====== Supplied records ======

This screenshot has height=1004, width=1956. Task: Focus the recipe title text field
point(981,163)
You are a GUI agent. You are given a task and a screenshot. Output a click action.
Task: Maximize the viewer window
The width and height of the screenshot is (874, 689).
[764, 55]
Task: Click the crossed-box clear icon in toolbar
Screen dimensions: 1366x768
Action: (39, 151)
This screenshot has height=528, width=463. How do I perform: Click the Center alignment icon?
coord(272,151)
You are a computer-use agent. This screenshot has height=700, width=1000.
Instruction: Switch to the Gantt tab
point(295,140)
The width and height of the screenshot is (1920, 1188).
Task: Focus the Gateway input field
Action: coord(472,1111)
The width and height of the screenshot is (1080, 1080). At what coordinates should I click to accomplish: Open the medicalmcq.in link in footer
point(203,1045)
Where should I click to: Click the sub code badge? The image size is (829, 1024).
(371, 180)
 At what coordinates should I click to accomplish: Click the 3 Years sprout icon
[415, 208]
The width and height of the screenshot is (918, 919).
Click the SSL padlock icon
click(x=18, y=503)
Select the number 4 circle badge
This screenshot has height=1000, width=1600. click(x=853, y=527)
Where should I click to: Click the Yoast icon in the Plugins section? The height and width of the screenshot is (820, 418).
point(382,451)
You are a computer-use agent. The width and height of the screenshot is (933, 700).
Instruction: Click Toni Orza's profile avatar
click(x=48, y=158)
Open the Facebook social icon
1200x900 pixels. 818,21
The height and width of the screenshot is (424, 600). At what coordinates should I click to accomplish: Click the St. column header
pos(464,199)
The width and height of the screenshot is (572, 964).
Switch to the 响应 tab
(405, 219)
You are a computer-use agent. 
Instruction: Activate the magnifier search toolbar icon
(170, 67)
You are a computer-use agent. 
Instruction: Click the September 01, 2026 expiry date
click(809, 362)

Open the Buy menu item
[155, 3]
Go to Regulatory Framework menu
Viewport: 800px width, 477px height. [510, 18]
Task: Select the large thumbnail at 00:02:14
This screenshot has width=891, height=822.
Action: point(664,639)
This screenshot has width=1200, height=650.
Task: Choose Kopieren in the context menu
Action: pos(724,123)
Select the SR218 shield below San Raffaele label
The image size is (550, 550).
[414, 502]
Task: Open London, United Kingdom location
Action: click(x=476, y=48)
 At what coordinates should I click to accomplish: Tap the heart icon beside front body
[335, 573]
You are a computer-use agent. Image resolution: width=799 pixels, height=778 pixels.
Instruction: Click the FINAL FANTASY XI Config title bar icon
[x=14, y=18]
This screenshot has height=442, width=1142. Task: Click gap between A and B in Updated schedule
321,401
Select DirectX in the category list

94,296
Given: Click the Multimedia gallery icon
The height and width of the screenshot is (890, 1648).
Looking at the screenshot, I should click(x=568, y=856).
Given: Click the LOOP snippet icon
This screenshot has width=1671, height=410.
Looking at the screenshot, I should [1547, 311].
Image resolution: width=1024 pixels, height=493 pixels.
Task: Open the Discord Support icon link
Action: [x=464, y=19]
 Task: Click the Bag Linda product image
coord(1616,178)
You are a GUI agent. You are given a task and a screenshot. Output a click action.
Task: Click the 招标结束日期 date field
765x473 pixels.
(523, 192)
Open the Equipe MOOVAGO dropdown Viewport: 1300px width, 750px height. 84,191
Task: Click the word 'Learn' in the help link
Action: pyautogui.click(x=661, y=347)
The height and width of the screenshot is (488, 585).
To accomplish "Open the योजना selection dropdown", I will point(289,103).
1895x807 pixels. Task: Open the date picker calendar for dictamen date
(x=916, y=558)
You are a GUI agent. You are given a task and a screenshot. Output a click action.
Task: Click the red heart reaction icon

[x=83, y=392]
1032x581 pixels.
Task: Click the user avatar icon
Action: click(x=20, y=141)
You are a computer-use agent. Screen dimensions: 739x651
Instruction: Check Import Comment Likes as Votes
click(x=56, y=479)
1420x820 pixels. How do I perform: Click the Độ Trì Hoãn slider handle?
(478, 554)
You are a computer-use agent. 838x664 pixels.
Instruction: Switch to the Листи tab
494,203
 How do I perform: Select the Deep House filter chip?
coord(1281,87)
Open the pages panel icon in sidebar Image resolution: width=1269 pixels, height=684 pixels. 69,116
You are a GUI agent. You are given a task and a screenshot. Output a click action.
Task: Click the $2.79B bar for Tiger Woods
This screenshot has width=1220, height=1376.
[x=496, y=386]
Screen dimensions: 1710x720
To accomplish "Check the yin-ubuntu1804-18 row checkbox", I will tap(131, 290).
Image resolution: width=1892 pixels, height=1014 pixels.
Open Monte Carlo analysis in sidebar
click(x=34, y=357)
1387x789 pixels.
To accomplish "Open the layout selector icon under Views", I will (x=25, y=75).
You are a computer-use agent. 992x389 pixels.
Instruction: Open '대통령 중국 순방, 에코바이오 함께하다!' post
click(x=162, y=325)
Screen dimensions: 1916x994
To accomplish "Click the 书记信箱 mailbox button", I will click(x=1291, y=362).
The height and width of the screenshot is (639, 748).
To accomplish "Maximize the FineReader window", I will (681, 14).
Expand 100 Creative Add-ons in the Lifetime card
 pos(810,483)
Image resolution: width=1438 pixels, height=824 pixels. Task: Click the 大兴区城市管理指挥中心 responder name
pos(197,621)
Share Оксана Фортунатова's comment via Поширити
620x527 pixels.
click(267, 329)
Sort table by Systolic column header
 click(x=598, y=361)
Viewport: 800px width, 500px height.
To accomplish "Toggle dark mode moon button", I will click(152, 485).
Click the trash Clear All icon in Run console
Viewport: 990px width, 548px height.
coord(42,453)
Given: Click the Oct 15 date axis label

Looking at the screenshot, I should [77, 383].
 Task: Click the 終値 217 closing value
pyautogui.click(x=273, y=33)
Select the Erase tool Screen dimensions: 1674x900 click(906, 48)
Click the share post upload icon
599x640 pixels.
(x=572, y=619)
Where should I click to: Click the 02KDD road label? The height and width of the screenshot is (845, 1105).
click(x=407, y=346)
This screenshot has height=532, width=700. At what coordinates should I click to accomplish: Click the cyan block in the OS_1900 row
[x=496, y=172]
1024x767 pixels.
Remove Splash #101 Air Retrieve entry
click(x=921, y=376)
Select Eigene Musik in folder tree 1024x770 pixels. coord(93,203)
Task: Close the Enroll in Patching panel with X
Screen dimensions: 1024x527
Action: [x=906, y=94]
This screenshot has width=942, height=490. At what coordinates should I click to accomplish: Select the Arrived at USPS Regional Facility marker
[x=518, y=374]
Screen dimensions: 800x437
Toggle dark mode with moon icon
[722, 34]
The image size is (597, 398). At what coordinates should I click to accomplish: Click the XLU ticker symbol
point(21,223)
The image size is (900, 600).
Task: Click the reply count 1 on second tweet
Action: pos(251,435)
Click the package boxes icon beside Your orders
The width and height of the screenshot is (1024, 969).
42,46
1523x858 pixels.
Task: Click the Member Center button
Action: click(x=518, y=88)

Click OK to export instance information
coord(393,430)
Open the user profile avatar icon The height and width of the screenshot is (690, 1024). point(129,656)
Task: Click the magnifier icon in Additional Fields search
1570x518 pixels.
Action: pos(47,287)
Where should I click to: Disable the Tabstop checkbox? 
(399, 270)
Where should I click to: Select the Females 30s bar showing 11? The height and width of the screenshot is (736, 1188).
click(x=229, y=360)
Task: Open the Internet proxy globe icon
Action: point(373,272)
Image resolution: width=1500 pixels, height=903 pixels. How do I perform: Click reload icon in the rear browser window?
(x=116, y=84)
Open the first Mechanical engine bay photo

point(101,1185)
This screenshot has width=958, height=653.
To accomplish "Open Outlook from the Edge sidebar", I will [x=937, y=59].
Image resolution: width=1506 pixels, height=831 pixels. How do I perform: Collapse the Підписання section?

======

Look above for the line holding "1570x518 pixels.", then set down exactly that line and every line after it up to and including the line holding "This screenshot has width=958, height=653.", with nothing else.

1570x518 pixels.
Action: pos(47,287)
Where should I click to: Disable the Tabstop checkbox? 
(399, 270)
Where should I click to: Select the Females 30s bar showing 11? The height and width of the screenshot is (736, 1188).
click(x=229, y=360)
Task: Open the Internet proxy globe icon
Action: point(373,272)
Image resolution: width=1500 pixels, height=903 pixels. How do I perform: Click reload icon in the rear browser window?
(x=116, y=84)
Open the first Mechanical engine bay photo

point(101,1185)
This screenshot has width=958, height=653.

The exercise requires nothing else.